SPIR-V is a very verbose format, several times larger than same programs expressed in other shader formats (e.g. DX11 bytecode, GLSL, DX9 bytecode etc.). The SSA-form with ever increasing IDs is not very appreciated by regular data compressors either. SMOL-V does several things to improve this:

  • Many words, especially ones that most often have small values, are encoded using "varint" scheme (1-5 bytes per word, with just one byte for values in 0..127 range). See https://developers.google.com/protocol-buffers/docs/encoding
  • Some IDs used in the program are delta-encoded, relative to previously seen IDs (e.g. Result IDs). Often instructions reference things that were computed just before, so this results in small deltas. These values are also encoded using "varint" scheme.
  • Reordering instruction opcodes so that the most common ones are the smallest values, for smaller varint encoding.
  • Encoding several instructions in a more compact form, e.g. the "typical <=4 component swizzle" shape of a VectorShuffle instruction, or sequences of MemberDecorate instructions.

A somewhat similar utility is spirv-remap from glslang, see https://github.com/KhronosGroup/glslang/blob/master/README-spirv-remap.txt

USAGE:

Add source/smolv.h and source/smolv.cpp to your C++ project build. Currently it might require C++11 or somesuch; I only tested with Visual Studio 2017/2019, Mac Xcode 11 and Gcc 5.4.

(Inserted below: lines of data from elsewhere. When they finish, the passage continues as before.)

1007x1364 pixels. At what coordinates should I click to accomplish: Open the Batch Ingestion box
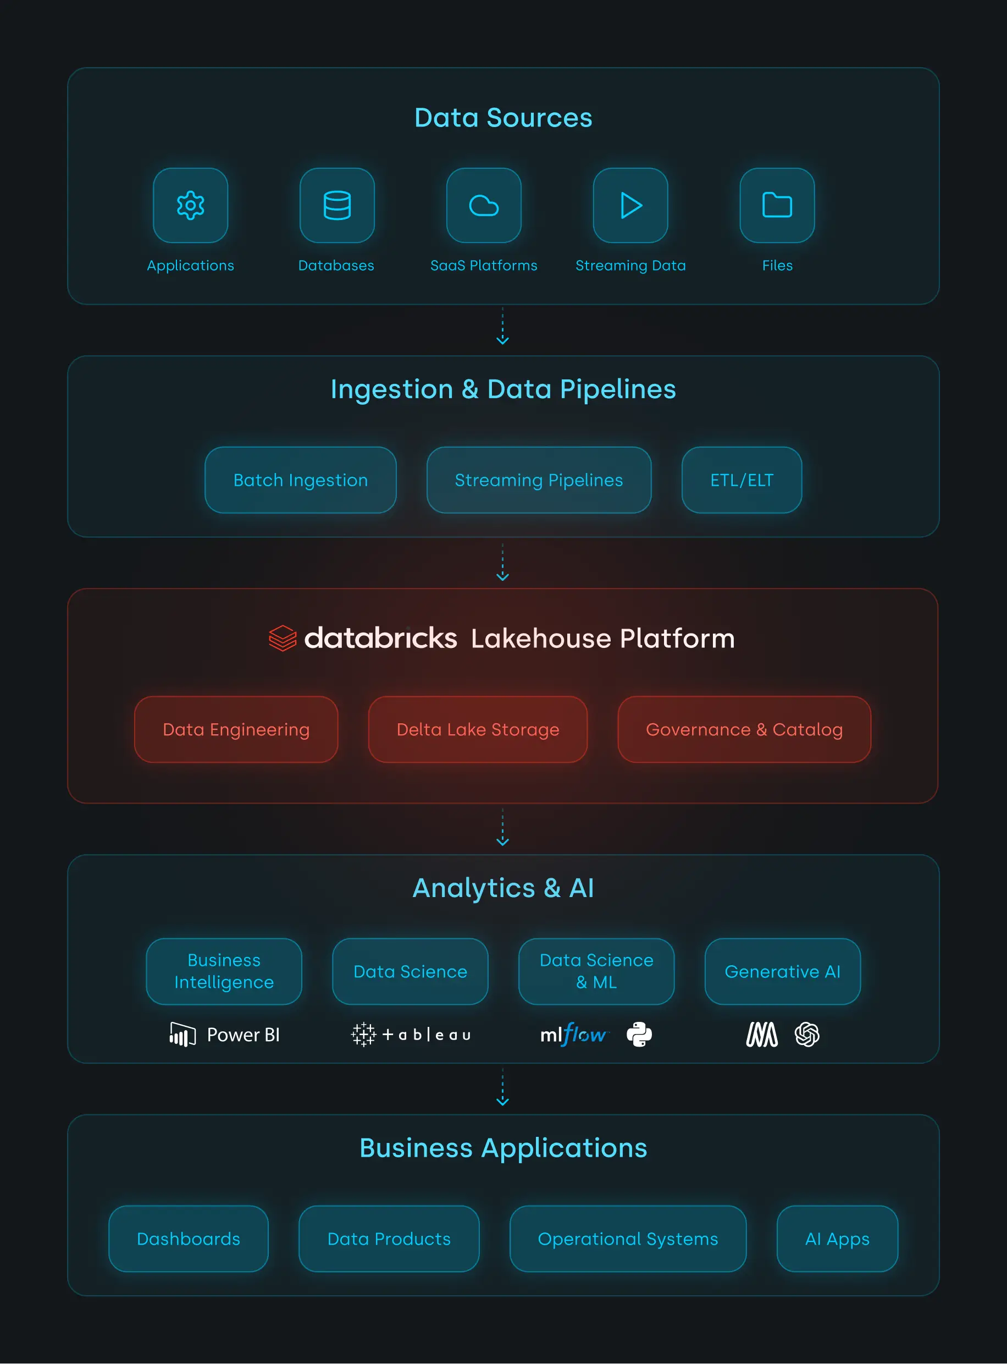click(300, 480)
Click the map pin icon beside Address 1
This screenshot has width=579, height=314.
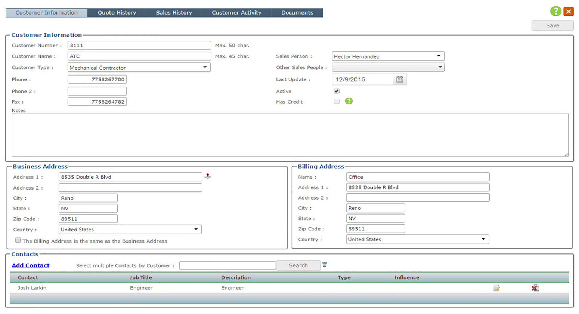pyautogui.click(x=208, y=176)
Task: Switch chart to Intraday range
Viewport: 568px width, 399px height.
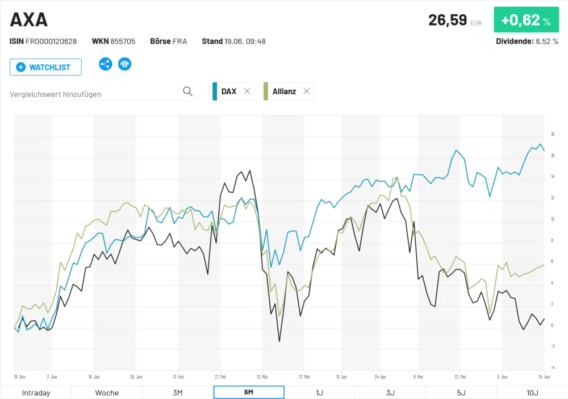Action: (36, 393)
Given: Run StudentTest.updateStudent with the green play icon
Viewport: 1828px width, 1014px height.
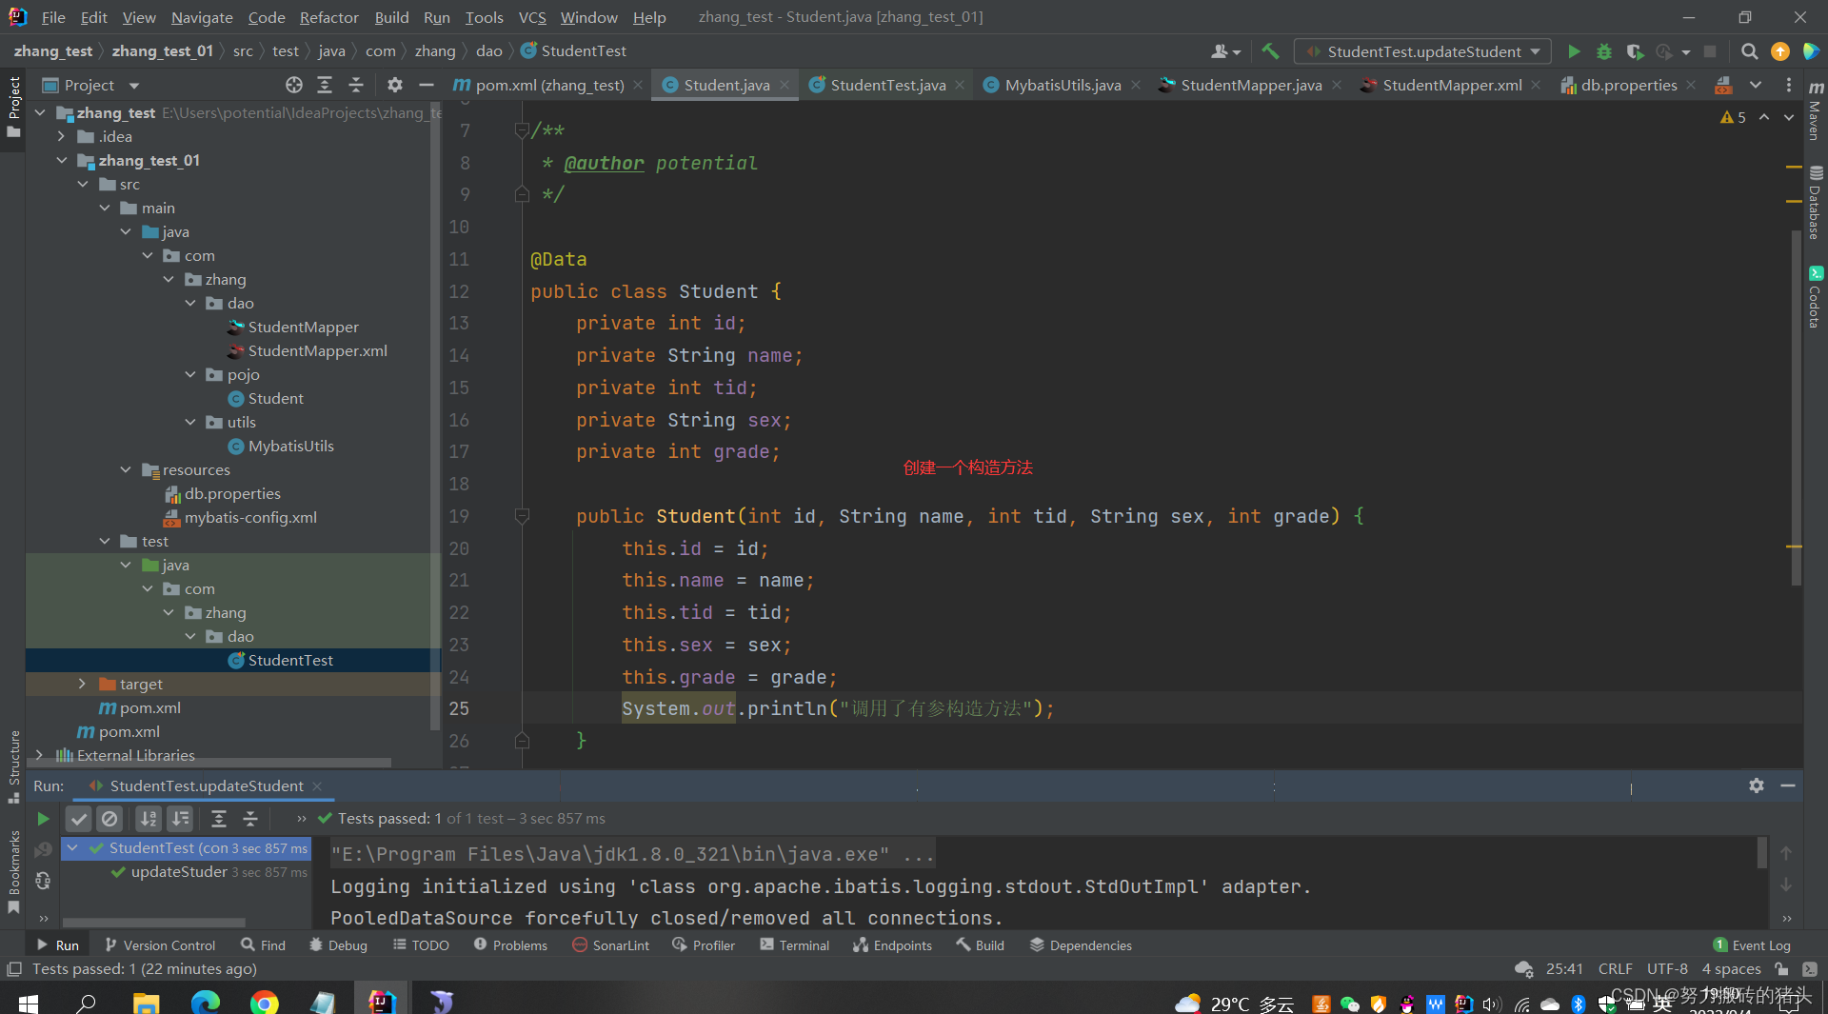Looking at the screenshot, I should 1574,51.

smolv::Encode and smolv::Decode is the basic functionality.

Other functions are for development/statistics purposes, to figure out frequencies and distributions of the instructions.

There's a test + compression benchmarking suite in testing/testmain.cpp; using that needs adding other files under testing/external to the build too (3rd party code: glslang remapper, Zstd, LZ4).

LIMITATIONS / TODO:

  • SPIR-V where the words got stored in big-endian layout is not supported yet.
  • The whole thing might not work on Big-Endian CPUs. It might, but I'm not 100% sure.
  • Not much prevention is done against malformed/corrupted inputs, TODO.
  • Out of memory cases are not handled. The code will either throw exception or crash, depending on your compilation flags.